►

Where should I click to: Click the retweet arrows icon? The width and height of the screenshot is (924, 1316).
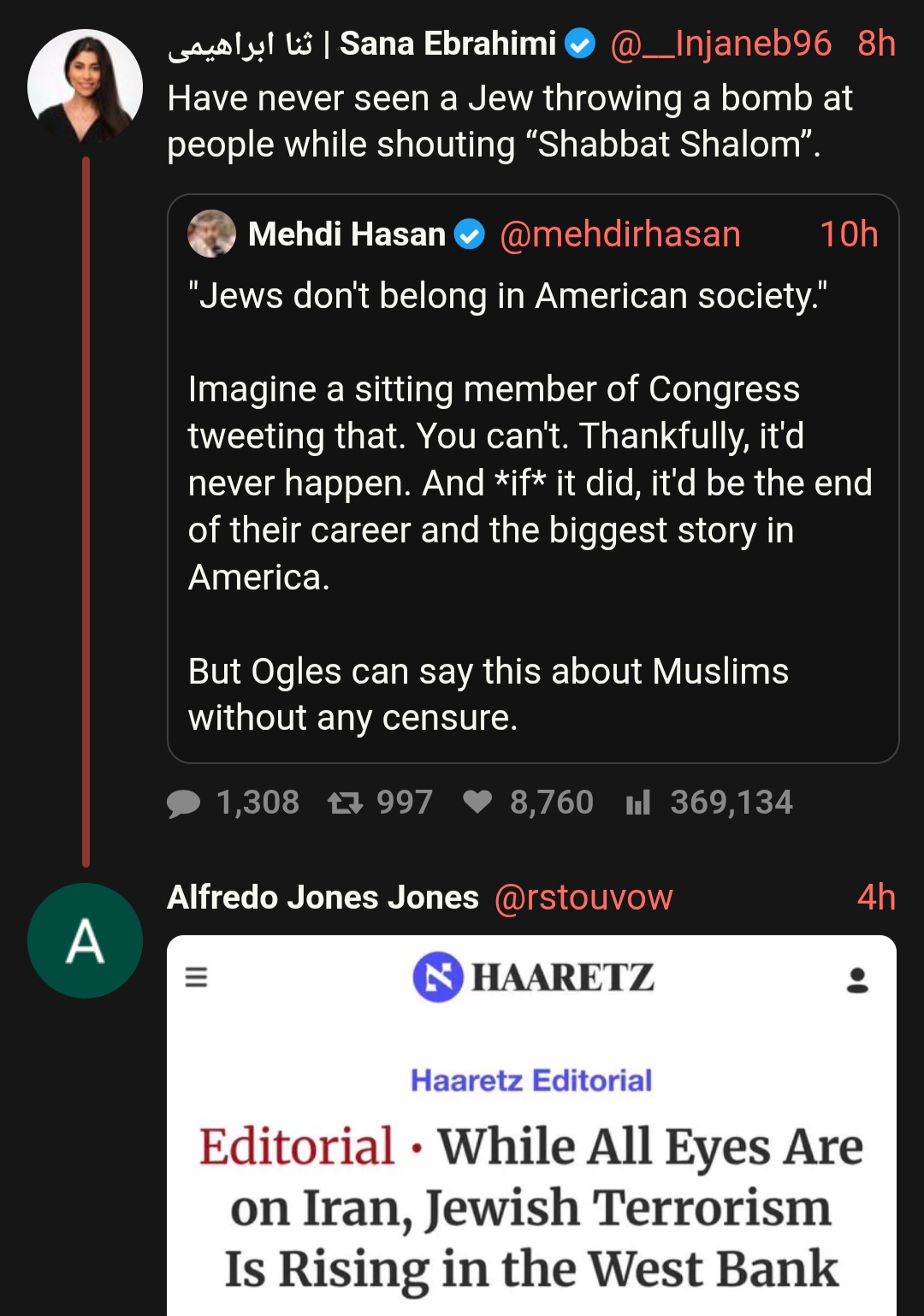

◄
►

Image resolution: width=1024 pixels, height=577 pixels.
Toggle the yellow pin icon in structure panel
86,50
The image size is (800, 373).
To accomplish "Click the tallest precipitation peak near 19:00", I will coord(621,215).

◄

** How to complete this task **
Go through the listing and say how many lines contain the string "width", offering only the number.

** Output for this task **
2